Copy each line of the data below with the word "Árfolyam".

Material provided:
───

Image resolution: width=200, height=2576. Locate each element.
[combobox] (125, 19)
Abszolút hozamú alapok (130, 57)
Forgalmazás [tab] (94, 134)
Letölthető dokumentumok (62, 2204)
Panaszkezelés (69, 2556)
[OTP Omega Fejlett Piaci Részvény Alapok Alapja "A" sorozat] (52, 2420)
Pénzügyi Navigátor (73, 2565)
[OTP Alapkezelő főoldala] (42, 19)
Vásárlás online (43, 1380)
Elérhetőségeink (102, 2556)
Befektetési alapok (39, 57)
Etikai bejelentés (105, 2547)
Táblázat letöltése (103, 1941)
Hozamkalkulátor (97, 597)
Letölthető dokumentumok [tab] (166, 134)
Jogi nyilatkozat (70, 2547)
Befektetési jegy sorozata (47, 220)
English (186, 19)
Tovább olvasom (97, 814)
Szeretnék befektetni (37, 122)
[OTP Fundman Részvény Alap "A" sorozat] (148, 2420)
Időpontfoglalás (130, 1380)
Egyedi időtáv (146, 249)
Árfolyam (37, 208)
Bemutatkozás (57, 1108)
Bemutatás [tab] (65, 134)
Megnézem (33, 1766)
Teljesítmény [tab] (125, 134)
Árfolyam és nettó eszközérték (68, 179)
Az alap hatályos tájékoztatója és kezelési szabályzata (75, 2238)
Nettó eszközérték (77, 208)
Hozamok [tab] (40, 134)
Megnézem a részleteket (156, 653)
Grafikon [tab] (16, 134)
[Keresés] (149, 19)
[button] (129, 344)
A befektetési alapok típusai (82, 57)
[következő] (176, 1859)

───

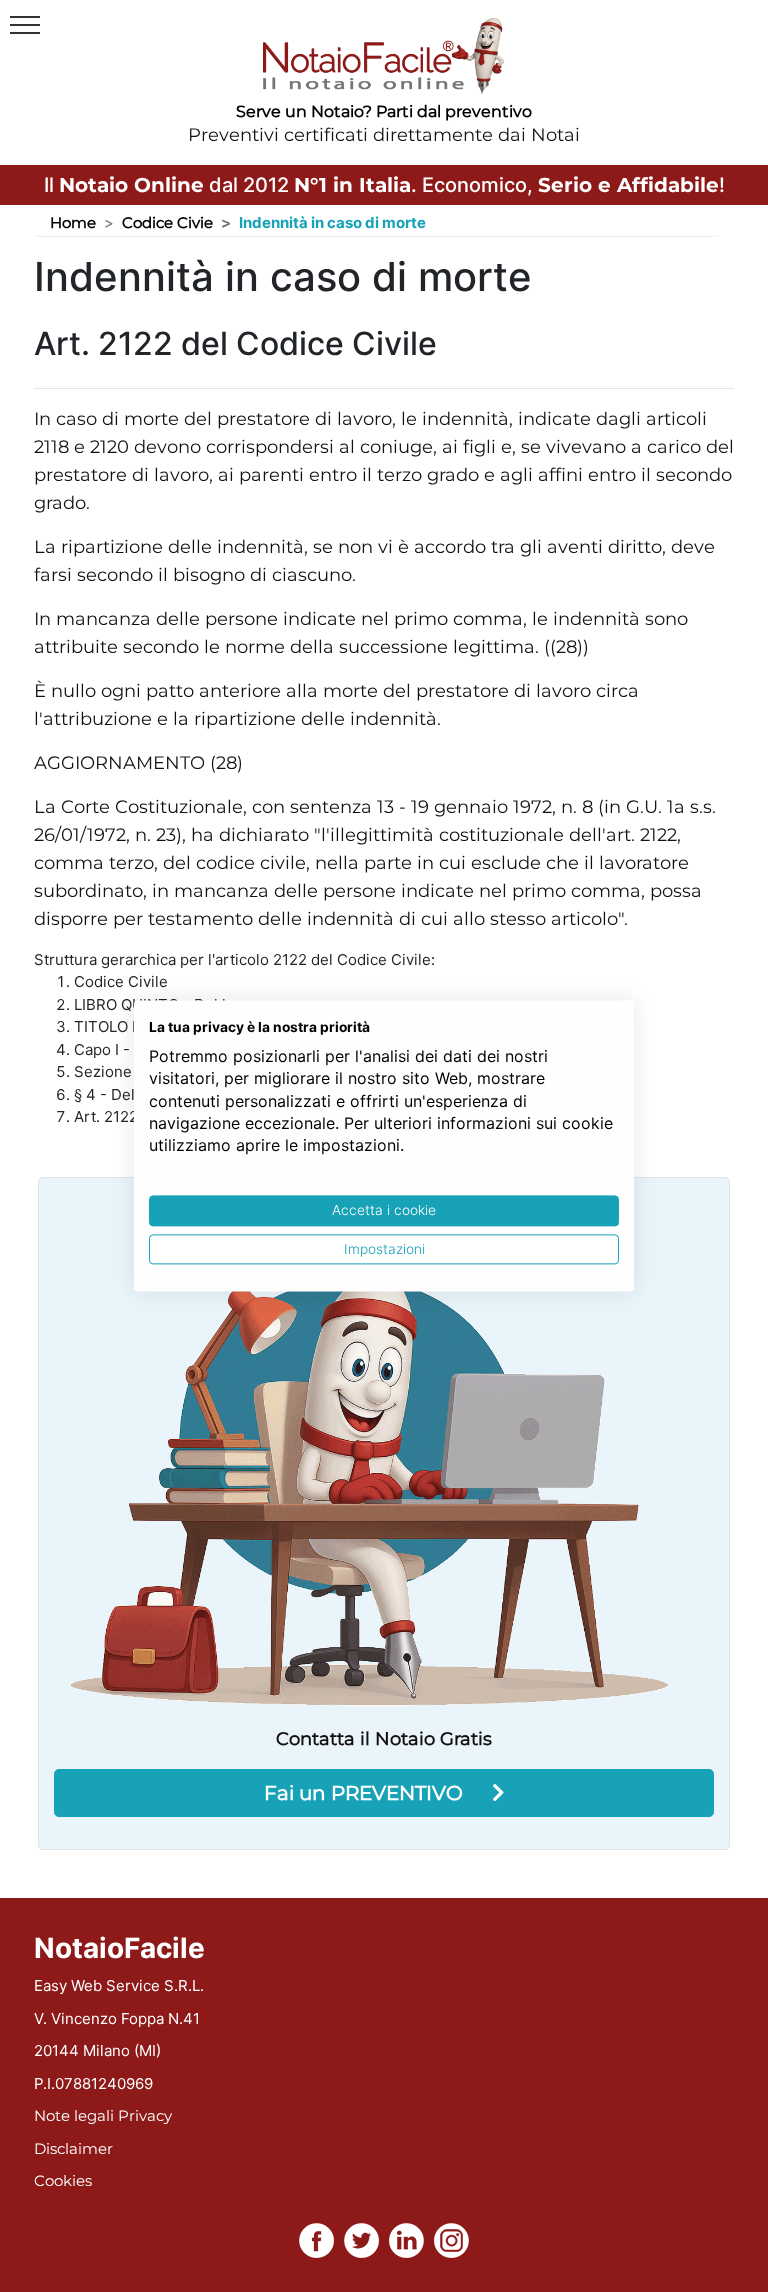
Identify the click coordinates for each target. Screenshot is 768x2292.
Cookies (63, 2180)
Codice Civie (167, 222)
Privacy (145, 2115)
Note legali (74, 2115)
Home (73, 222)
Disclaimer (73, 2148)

───

Solution to this exercise:
Árfolyam (37, 208)
Árfolyam és nettó eszközérték (68, 179)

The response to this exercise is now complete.